New Gradient-Based Planner GRASP Unlocks Long-Horizon World Model Planning

By ⚡ min read

Breaking: GRASP Solves Long-Horizon Planning Fragility in World Models

Researchers have developed a new gradient-based planner called GRASP that dramatically improves long-horizon planning in learned world models. The method overcomes key fragility issues that have limited AI agents' ability to plan over many future steps using predictive models.

New Gradient-Based Planner GRASP Unlocks Long-Horizon World Model Planning — Source: bair.berkeley.edu

The Innovation

GRASP introduces three core innovations: lifting the trajectory into virtual states for parallel optimization across time, adding stochasticity directly to state iterates for better exploration, and reshaping gradients to avoid brittle signals through high-dimensional vision models. These changes make gradient-based planning much more robust for extended planning horizons.
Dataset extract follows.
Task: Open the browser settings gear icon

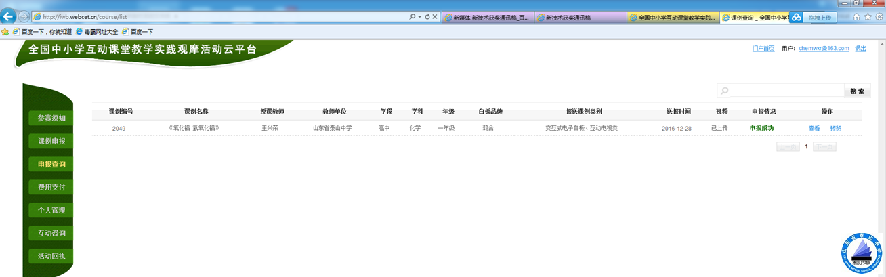Action: pos(879,17)
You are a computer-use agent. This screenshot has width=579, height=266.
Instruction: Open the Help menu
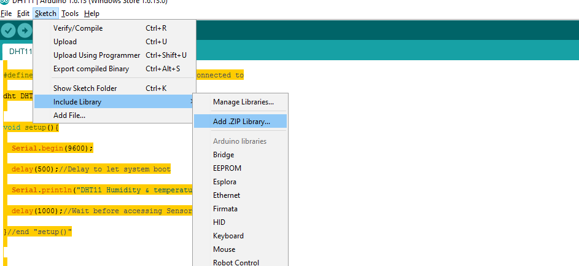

"World models are becoming general-purpose simulators, but using them for planning has been a stress test," said Mike Rabbat, co-author of the study. "GRASP makes it practical by addressing the ill-conditioned optimization and local minima that plague long-horizon planning."

Background: The Promise and Pain of World Models

World models are learned predictive models that take current state and actions and forecast future observations. They excel at generating long sequences in high-dimensional visual spaces and generalize across tasks better than older task-specific models.

However, planning with these models over long horizons remains fragile. The optimization becomes ill-conditioned, non-greedy structure creates bad local minima, and high-dimensional latent spaces introduce subtle failures.

"Having a powerful predictive model is not the same as being able to use it effectively for control," explained Aditi Krishnapriyan, another co-author. "Long horizons are the real stress test for gradient-based planning."

What This Means for AI and Robotics

With GRASP, AI agents can now plan over many future steps using learned world models without the brittleness that previously limited deployment. This has direct applications in robotics, game AI, and autonomous systems where long-term decision-making is critical.

The method parallelizes optimization across time steps and adds stochasticity to avoid local minima — two upgrades that together make planning more reliable and scalable. Early tests show robust performance on tasks requiring dozens of future actions.

Key Technical Contributions

Virtual state lifting: Enables parallel gradient computation across the entire planning horizon.
Stochastic state iterates: Introduces controlled noise for better exploration during optimization.
Reshaped gradients: Cleans action signals while avoiding brittle gradients through vision models.

The full paper, co-authored with Yann LeCun and Amir Bar, is available online. The researchers emphasize that GRASP works with existing world models without architectural changes.

More broadly, this work moves world models closer to practical use in complex decision-making. What it means is that AI systems can now plan further ahead with greater confidence, an essential step toward general intelligence.